Stepping back from today’s price action, long-term interest rates in the UK have risen sharply along with global bond yields since the U.S. election in November 2024 (see Chart below). In mid-January, nominal 20-year gilt yields rose above 5.4%, a 27-year high. Real 20-year gilt yields derived from inflation-linked bonds briefly touched 2%, a level not seen for the last 20 years and exceeding the spike during 2022 mini-budget crisis. Our own valuation models show that UK government bonds are attractively valued, and UK yields have room to fall. As we wrote in a previous blog, higher gilt yields are a challenge for the government, but may be used by some pension funds to lower their risk by narrowing the range of possible funding ratio outcomes.

The bottom line

The BoE cut its key interest rate from 4.75% to 4.50% today in a 7-2 decision. The decision was unanimously expected by economists and traders, but Catherine Mann’s joining of the dovish camp was a shock.

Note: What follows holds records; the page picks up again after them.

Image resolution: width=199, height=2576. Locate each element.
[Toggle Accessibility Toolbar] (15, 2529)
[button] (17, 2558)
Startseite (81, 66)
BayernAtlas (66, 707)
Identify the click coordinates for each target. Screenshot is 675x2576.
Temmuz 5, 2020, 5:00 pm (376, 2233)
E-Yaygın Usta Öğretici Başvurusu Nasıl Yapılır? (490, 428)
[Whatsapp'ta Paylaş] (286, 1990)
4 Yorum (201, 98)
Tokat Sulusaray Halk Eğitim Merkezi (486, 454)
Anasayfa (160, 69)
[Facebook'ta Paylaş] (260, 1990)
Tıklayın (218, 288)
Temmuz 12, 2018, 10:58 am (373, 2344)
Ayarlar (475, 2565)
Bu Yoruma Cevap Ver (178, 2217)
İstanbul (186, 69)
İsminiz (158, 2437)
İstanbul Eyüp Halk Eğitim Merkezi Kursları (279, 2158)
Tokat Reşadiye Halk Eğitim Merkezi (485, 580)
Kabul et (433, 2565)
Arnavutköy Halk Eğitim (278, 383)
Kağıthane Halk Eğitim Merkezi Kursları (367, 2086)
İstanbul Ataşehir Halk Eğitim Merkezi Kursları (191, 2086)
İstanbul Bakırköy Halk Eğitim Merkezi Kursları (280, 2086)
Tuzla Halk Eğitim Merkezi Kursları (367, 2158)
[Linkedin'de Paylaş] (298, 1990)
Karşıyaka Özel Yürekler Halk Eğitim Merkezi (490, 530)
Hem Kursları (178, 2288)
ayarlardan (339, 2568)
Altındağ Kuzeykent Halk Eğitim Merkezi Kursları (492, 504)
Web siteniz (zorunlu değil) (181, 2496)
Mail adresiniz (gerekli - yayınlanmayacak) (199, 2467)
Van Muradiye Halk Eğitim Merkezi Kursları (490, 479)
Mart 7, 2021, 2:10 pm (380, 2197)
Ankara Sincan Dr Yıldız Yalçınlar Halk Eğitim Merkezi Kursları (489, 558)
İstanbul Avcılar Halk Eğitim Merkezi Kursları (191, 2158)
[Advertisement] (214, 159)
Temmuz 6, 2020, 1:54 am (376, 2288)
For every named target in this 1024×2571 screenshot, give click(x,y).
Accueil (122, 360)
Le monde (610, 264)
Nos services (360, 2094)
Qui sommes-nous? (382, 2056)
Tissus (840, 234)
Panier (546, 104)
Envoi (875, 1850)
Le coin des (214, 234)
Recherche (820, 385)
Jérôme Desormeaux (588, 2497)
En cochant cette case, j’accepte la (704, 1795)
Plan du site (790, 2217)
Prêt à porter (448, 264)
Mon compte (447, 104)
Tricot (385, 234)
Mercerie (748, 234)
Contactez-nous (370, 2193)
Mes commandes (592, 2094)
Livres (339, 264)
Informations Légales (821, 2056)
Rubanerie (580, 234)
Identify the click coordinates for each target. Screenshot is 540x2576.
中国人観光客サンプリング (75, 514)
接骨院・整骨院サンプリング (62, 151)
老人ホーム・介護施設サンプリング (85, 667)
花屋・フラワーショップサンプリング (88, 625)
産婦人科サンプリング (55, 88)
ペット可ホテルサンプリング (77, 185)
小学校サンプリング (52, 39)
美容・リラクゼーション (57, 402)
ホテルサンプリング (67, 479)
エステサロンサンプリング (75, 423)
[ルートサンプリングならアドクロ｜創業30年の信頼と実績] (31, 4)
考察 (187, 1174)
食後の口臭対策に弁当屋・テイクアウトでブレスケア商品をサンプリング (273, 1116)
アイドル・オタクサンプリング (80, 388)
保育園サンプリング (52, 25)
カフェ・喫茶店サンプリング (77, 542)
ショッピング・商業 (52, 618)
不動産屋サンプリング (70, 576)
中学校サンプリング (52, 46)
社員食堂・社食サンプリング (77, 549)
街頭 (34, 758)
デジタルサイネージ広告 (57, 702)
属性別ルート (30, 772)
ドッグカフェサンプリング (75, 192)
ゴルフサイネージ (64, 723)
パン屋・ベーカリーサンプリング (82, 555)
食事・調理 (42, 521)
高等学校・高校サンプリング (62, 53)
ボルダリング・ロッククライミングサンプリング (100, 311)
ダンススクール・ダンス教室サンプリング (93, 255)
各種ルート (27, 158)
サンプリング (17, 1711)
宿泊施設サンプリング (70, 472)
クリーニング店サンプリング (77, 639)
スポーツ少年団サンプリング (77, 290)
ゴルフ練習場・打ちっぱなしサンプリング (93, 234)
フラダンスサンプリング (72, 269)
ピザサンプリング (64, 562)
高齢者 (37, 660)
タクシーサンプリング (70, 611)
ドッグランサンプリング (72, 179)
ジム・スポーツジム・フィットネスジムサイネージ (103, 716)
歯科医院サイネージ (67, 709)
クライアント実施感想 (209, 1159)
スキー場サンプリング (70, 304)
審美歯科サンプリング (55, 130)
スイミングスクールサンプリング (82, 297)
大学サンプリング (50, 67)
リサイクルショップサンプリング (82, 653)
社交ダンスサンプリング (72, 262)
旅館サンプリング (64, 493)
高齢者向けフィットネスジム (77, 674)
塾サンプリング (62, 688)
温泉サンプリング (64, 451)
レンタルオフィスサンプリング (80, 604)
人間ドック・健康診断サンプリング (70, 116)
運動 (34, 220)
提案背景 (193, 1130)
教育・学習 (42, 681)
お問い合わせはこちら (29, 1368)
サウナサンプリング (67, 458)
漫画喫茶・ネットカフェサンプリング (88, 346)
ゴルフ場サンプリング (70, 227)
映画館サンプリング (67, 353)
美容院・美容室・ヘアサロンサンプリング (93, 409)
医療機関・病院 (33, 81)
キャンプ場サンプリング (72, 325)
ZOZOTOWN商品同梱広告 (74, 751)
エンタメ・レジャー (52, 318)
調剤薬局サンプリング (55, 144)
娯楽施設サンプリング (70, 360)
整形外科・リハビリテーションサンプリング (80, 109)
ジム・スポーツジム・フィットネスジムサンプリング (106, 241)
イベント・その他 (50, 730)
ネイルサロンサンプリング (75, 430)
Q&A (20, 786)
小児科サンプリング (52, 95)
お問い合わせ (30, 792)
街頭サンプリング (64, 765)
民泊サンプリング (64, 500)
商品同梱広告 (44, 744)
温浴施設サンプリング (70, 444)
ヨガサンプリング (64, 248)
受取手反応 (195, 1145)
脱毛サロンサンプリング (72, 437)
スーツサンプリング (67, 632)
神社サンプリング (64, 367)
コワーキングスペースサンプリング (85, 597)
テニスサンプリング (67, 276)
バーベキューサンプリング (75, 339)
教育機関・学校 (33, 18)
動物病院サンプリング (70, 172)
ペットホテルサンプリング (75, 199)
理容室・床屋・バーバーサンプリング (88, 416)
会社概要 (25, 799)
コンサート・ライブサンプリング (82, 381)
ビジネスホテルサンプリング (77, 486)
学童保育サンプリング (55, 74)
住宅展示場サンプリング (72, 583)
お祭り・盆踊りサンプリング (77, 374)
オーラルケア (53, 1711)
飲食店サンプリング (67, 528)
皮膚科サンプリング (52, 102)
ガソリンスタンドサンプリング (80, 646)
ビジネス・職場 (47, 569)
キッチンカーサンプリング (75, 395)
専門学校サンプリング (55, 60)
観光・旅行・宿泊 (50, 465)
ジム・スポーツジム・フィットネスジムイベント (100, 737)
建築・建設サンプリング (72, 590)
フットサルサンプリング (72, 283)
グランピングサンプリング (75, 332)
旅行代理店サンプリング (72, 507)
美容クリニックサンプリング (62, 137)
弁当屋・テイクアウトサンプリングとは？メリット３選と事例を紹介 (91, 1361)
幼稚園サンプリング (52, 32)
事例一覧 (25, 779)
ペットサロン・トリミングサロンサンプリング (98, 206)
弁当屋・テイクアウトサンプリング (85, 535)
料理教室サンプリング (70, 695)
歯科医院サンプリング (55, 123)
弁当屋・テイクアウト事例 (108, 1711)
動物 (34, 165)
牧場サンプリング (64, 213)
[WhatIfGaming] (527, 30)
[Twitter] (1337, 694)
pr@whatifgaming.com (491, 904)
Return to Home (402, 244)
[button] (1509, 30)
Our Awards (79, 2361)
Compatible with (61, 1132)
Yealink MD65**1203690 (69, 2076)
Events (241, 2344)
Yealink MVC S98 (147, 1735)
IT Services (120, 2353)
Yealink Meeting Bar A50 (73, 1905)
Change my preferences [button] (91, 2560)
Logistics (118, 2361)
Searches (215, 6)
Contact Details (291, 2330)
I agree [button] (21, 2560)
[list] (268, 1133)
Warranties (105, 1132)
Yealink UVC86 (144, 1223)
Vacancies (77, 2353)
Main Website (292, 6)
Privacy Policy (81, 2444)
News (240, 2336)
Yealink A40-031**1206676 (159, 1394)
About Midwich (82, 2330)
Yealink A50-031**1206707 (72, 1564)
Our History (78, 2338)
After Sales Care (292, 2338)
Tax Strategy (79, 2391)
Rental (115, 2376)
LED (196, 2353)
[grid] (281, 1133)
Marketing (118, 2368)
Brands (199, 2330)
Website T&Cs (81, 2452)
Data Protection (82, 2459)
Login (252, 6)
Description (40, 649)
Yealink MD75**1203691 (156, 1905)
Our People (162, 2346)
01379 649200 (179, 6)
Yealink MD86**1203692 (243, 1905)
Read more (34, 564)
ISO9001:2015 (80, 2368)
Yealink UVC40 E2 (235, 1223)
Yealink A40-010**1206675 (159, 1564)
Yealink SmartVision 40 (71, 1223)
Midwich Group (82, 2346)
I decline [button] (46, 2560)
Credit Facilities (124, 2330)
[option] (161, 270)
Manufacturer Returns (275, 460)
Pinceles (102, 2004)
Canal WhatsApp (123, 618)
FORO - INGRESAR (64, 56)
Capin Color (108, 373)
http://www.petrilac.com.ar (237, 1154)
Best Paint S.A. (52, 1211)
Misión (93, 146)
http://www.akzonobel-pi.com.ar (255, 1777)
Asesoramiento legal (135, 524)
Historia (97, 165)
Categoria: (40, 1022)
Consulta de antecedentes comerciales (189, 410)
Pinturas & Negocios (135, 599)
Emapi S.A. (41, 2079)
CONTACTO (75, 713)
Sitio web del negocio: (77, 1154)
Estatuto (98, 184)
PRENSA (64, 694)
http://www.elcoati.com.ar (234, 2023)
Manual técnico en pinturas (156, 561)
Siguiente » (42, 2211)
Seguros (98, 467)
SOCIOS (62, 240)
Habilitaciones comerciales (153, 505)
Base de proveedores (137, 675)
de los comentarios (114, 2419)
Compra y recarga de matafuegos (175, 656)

Greater challenges await in future meetings when the BoE will be balancing the need to support an ailing economy without reigniting inflationary pressures. Increases in taxes and regulated prices in the spring will make it difficult to separate signal from noise. If rate cuts prove too shallow or too slow, economic stagnation could persist. However, the Bank is still wary of undoing its hard-won credibility in fighting inflation if it lowers rates too quickly. 

Today’s decision was easy, future meetings will be a lot trickier. Catherine Mann’s transformation from hawk to dove today was a precursor of that.


1 All 65 economists surveyed by Reuters had predicted the cut and money market traders had been almost 100% confident of the move

2  https://www.moneysavingexpert.com/utilities/energy-price-cap-prediction/


Any opinion expressed is that of Russell Investments, is not a statement of fact, is subject to change and does not constitute investment advice.